**TO-DO ITEM:**
Reproduce verbatim everything from the line containing "Locate an element on the screen. The" down to the final line below, both included. Omit the pictures from your copy.

Segment Start: LISTED ENTRIES

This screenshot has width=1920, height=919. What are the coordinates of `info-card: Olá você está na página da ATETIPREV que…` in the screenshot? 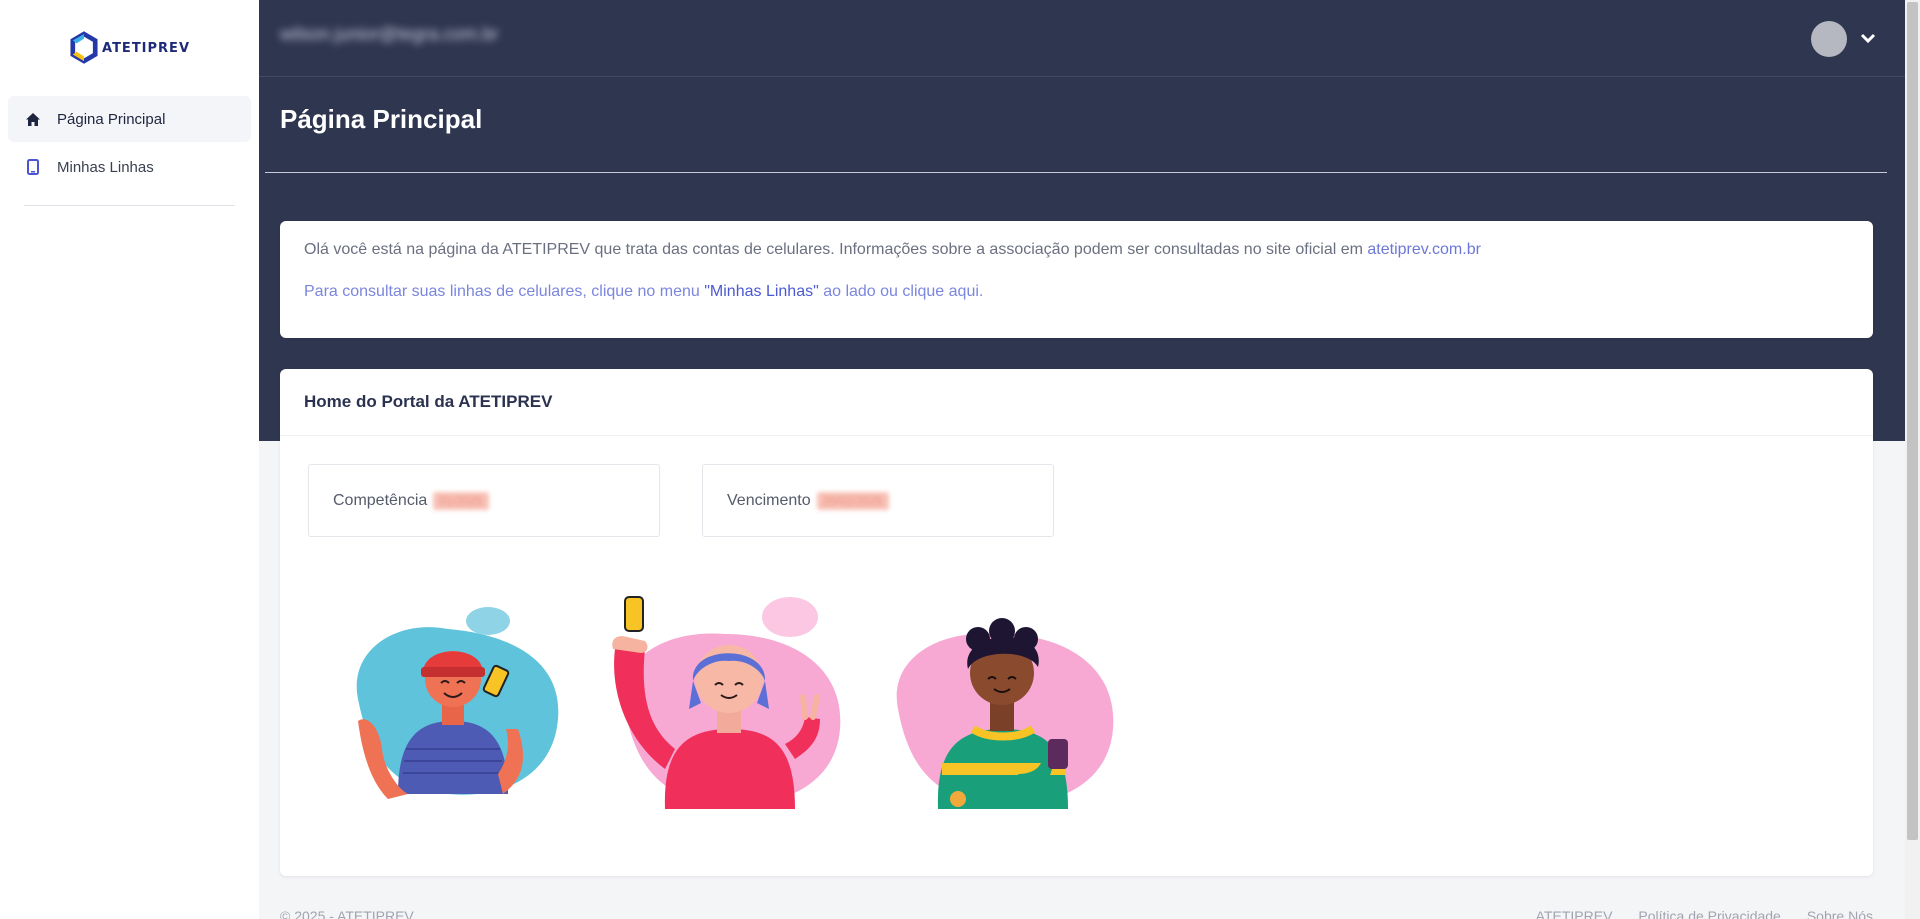 It's located at (1076, 280).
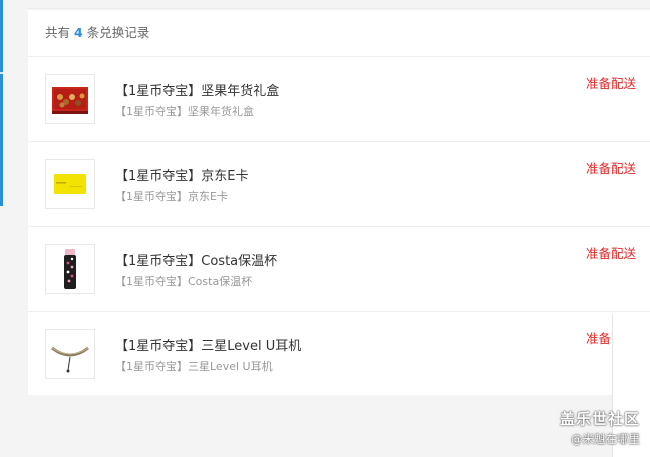 This screenshot has height=457, width=650. I want to click on thermos-cup-icon, so click(70, 269).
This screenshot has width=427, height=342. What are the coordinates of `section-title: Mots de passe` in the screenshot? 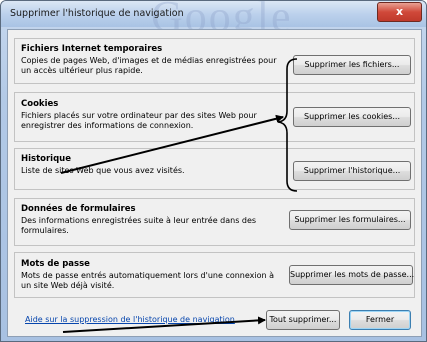 It's located at (56, 264).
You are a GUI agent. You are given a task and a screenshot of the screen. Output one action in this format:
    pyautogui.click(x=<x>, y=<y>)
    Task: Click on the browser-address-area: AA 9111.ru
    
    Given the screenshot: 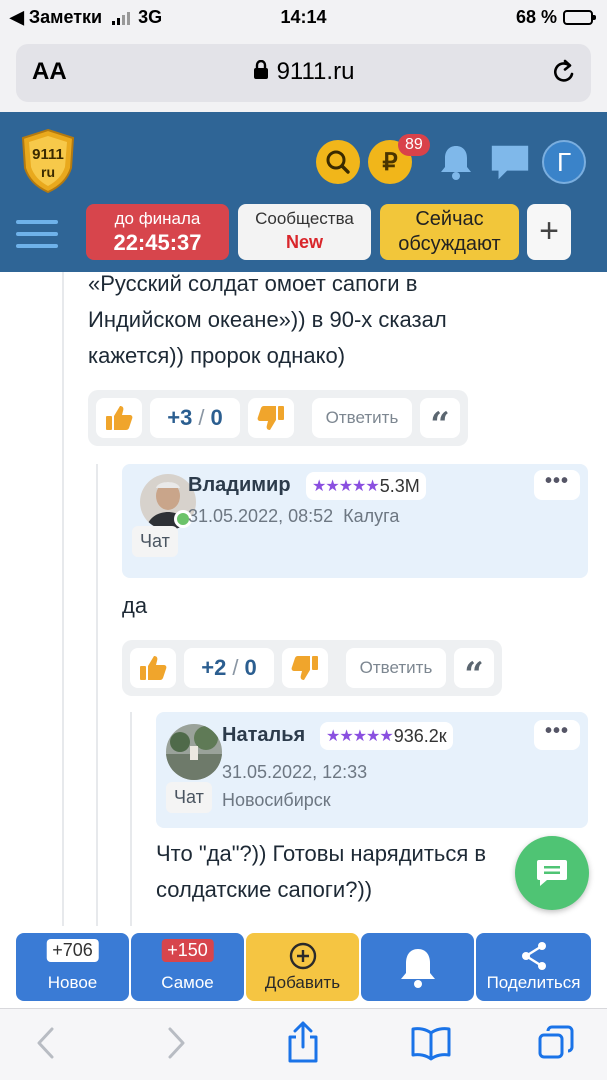 What is the action you would take?
    pyautogui.click(x=304, y=74)
    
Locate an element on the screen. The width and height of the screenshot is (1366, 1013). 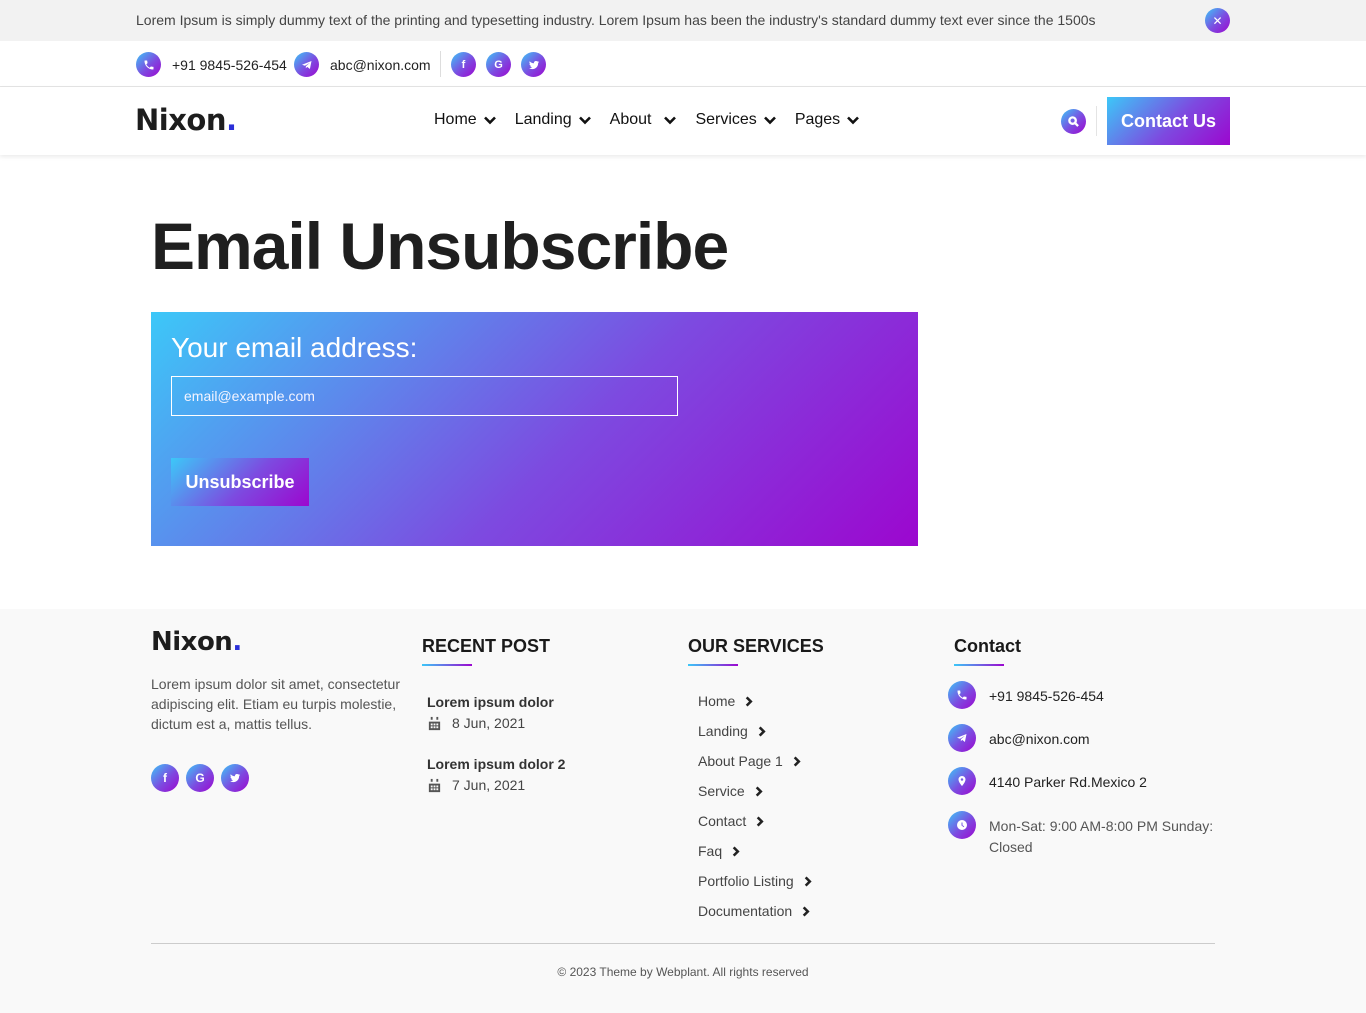
header-email-text: abc@nixon.com is located at coordinates (380, 64).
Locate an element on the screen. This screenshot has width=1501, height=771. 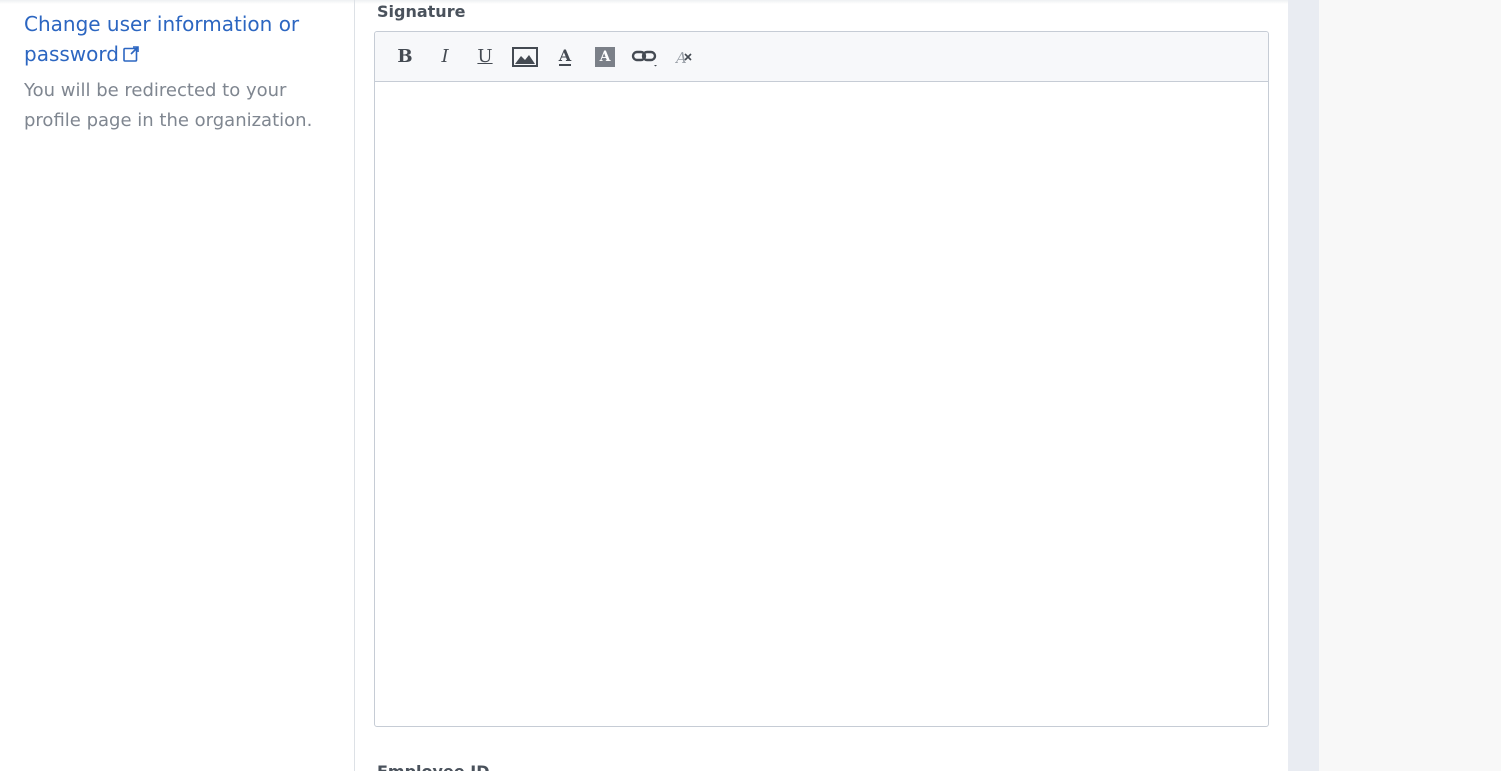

Segment End: LISTED ENTRIES

**REPLY TO THE EXERCISE:**
Locate an element on the screen. The width and height of the screenshot is (1366, 1013). 
header-email-text: abc@nixon.com is located at coordinates (380, 64).
Locate an element on the screen. This screenshot has width=1501, height=771. 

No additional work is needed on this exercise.